The report noted that because the FBI in the course of its investigations gains access to sensitive information on people, many who aren’t charged, “the civil liberties of every individual who may fall within the scope of the FBI’s investigative authorities depend on the [agency’s] ability to protect sensitive information from unauthorized disclosure.”

Comey, the IG said, “failed to live up to this responsibility” and by using information “to create public pressure for official action,” he “set a dangerous example.”

The IG dispatched its findings earlier in the summer to the Justice Department, which declined to pursue charges against Comey because there was no evidence the former FBI director, who was fired by Trump as he investigated Russian inference in the U.S. presidential election and any possible collusion by the Trump campaign, meant to break the law concerning classified information.

A series of meetings and phone calls between Trump and Comey over the course of roughly four months spurred the former FBI director to memorialize in writing presidential requests to drop an investigation into former National Security Adviser Michael Flynn, who ended up pleading guilty to one felony count charge of making false statements to the FBI regarding his own dealings with Russian Ambassador Sergey Kislyak, and to make public that Trump wasn’t under a counterintelligence investigation.

In June 8, 2017 testimony before the Senate Select Committee on Intelligence, Comey said that he’d shared the memos with a professor friend at Columbia Law School in an effort to “prompt the appointment of a special counsel” after he became concerned that Trump was trying to obstruct the Russia probe. “The president tweeted on Friday [May 12], after I got fired, that I had better hope there’s not tapes” of earlier private meetings between the two in which Comey believed Trump was pressuring him to end the investigation, Comey told the senators.

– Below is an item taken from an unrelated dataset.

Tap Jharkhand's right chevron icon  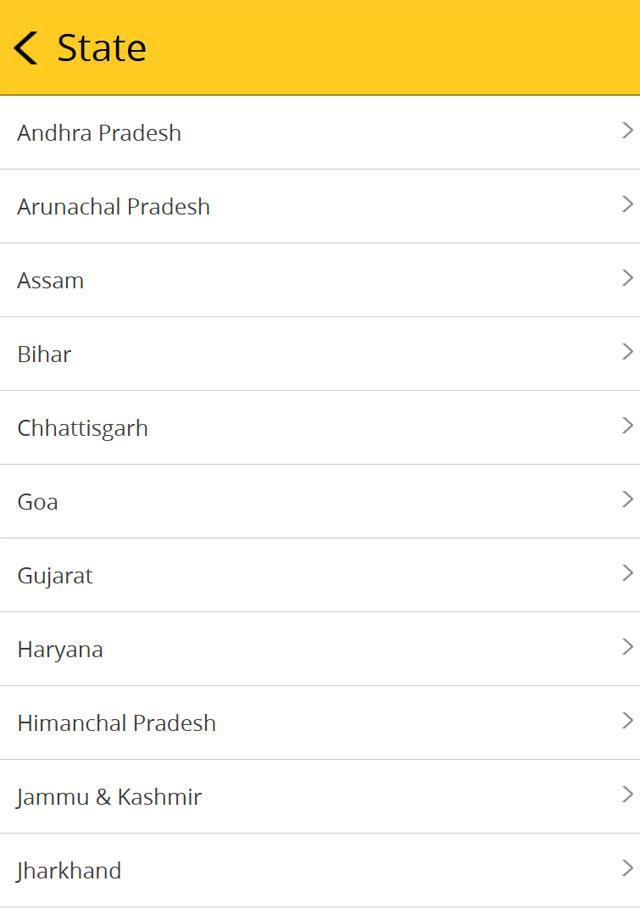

“I woke up in the middle of the night on Monday night, because it didn’t dawn on me originally that there might be corroboration for our conversation. There might be a tape,” he said. That consideration prompted him to share his notes on those meetings.

Comey’s testimony drove Justice Department attorney James Baker and former FBI agent Peter Strzok to contact Comey’s Columbia Law friend, Daniel Richman, and instruct him to “please preserve” the memos, the IG report said.

In July 2017, acting FBI Director Andrew McCabe referred the matter to the IG’s office for investigation.

The IG found that the memos, some of which contained confidential or otherwise classified information, were FBI, not personal, records as Comey had contended. Each memo recounted a meeting that took place with Trump as president or president-elect, “because of Comey’s official position as Director of the FBI” and thereby were governed by FBI policy regarding the handling and release of information.

“Further, much of the content of the Memos was directly tied to FBI investigative activities,” such as references to a potential probe of “salacious” data in the Steele dossier and Trump’s entreaties to Comey to see his “way clear…to letting Flynn go.”